India's central bank is pressing for a prohibition-leaning crypto policy that would bar banks and financial institutions from holding, trading, or gaining any exposure to digital assets, according to government documents reviewed by Reuters. The Reserve Bank of India also raised specific objections to stablecoins, warning that foreign-currency-backed tokens could threaten domestic monetary sovereignty and that rupee-backed stablecoins could erode revenue from fiat issuance and create stability risks during market stress.

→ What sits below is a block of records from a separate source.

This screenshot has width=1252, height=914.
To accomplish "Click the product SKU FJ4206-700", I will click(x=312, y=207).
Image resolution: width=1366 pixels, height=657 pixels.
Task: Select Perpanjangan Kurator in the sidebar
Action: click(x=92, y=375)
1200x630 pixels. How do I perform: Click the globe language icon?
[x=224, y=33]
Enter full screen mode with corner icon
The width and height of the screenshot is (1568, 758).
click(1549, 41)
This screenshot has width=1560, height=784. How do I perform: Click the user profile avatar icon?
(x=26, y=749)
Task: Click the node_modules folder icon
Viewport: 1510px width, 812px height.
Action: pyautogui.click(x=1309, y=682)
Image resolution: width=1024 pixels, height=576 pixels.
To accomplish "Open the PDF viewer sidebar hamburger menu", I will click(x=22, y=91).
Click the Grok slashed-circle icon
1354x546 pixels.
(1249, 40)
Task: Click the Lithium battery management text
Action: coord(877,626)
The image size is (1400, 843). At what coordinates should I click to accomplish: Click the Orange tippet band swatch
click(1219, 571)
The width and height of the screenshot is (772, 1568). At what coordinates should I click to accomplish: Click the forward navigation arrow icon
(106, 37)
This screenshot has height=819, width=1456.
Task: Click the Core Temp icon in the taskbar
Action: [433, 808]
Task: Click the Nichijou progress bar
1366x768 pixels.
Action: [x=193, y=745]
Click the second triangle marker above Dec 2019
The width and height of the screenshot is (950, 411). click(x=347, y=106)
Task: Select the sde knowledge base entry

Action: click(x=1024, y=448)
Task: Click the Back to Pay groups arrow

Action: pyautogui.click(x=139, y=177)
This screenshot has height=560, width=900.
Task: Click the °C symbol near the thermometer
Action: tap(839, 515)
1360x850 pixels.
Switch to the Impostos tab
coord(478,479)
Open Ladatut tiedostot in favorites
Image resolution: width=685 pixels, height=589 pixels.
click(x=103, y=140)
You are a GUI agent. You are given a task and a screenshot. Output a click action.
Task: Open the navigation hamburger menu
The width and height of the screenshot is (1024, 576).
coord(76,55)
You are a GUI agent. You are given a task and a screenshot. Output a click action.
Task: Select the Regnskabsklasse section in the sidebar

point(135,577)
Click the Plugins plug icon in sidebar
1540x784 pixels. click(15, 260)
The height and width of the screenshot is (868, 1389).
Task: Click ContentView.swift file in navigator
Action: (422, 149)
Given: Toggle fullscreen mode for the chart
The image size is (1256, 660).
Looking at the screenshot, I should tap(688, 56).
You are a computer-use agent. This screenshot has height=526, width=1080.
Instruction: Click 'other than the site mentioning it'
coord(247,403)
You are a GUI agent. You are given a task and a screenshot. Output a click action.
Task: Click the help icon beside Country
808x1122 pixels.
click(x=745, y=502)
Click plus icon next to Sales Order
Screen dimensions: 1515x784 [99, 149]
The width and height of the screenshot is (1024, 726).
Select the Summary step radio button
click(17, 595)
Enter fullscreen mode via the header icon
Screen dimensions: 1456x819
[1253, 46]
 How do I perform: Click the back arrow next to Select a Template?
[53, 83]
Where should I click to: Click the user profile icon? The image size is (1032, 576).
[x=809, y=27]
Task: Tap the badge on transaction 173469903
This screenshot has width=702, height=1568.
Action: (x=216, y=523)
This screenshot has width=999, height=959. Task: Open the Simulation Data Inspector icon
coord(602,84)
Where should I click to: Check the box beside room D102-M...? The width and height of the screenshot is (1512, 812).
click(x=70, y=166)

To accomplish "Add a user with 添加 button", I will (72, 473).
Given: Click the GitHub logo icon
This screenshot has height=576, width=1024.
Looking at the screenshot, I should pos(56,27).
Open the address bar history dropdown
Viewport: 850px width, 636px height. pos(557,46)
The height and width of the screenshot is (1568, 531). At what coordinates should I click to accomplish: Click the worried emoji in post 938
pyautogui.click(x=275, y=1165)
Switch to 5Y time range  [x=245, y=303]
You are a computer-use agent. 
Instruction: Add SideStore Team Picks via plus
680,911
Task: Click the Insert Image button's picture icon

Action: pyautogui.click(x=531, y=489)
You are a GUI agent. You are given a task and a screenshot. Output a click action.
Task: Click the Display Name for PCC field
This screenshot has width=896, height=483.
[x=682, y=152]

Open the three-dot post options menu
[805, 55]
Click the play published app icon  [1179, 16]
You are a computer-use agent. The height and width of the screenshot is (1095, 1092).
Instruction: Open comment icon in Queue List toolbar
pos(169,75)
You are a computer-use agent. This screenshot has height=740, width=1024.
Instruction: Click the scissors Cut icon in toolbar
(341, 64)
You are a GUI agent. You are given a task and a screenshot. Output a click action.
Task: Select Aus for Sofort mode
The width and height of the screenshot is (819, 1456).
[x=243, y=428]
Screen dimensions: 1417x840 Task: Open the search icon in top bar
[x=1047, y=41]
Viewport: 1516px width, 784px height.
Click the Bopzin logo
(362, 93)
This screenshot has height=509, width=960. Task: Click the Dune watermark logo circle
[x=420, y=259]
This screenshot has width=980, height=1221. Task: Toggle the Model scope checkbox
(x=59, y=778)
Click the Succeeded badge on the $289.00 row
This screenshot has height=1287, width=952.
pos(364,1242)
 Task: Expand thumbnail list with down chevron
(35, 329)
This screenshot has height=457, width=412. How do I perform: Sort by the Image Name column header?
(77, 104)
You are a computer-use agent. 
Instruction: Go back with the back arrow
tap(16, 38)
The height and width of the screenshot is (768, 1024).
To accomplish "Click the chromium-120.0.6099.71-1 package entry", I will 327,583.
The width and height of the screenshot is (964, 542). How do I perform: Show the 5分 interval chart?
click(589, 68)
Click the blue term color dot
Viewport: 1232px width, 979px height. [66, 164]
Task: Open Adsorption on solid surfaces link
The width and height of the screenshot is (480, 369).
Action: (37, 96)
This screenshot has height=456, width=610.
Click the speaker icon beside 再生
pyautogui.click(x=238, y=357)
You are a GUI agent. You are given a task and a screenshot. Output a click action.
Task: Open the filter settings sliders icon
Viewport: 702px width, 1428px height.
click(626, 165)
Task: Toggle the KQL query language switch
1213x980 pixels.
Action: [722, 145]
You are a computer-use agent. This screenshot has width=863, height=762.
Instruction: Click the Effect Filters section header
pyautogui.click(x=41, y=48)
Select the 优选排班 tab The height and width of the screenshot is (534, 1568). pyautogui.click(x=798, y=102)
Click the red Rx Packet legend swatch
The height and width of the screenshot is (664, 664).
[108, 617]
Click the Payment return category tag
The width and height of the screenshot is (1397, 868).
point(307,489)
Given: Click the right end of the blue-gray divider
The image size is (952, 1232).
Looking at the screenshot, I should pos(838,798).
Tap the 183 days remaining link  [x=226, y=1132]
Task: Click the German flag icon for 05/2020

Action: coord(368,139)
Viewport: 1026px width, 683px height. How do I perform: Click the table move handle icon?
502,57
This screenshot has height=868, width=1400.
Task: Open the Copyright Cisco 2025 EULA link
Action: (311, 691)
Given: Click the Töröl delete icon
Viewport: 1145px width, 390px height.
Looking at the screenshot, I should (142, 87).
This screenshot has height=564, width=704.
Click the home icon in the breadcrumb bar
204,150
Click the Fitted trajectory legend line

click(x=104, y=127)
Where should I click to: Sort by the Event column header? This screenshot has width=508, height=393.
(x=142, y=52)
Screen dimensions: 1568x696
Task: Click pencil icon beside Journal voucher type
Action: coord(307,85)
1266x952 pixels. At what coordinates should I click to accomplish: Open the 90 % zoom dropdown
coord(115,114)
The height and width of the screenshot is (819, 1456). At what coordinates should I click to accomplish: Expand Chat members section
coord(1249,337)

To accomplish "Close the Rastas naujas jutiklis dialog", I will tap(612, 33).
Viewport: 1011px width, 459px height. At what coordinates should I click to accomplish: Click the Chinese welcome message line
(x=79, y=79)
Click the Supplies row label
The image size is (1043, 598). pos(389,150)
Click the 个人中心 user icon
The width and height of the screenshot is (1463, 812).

Tax officials are flagging a parallel enforcement problem. Fewer than a quarter of the 645,000 individuals who conducted crypto transactions in the fiscal year ending March 2023 reported those activities on their income tax returns, and overseas exchange routing plus private wallet and rupee-denominated peer-to-peer flows are making beneficial ownership and tax recovery materially harder.
Why it matters
The RBI's stance hardens the most consequential regulatory overhang in Asia's largest retail crypto market. India still hosts roughly 39 million crypto investors holding about $2.1 billion in digital assets as of late May, per the tax department estimates cited by Reuters, so any move that severs banking rails would not shrink a small fringe user base. It would sever the fiat on- and off-ramps for tens of millions of domestic users and put the country's crypto market on a fundamentally different footing from peers like Singapore and Hong Kong that are courting institutional flows.
The stablecoin objection is the piece with the longest reach. Foreign-currency-pegged tokens in particular are framed as a sovereignty risk, a framing that mirrors what other emerging-market regulators have raised but that, if it leads to formal prohibition, would push stablecoin liquidity further offshore and out of the rupee system entirely.
Market impact
Indian trading volumes and INR on-ramps are the most immediate casualty if the proposed banking curbs take effect, with offshore venues and peer-to-peer rails likely absorbing the redirected flow.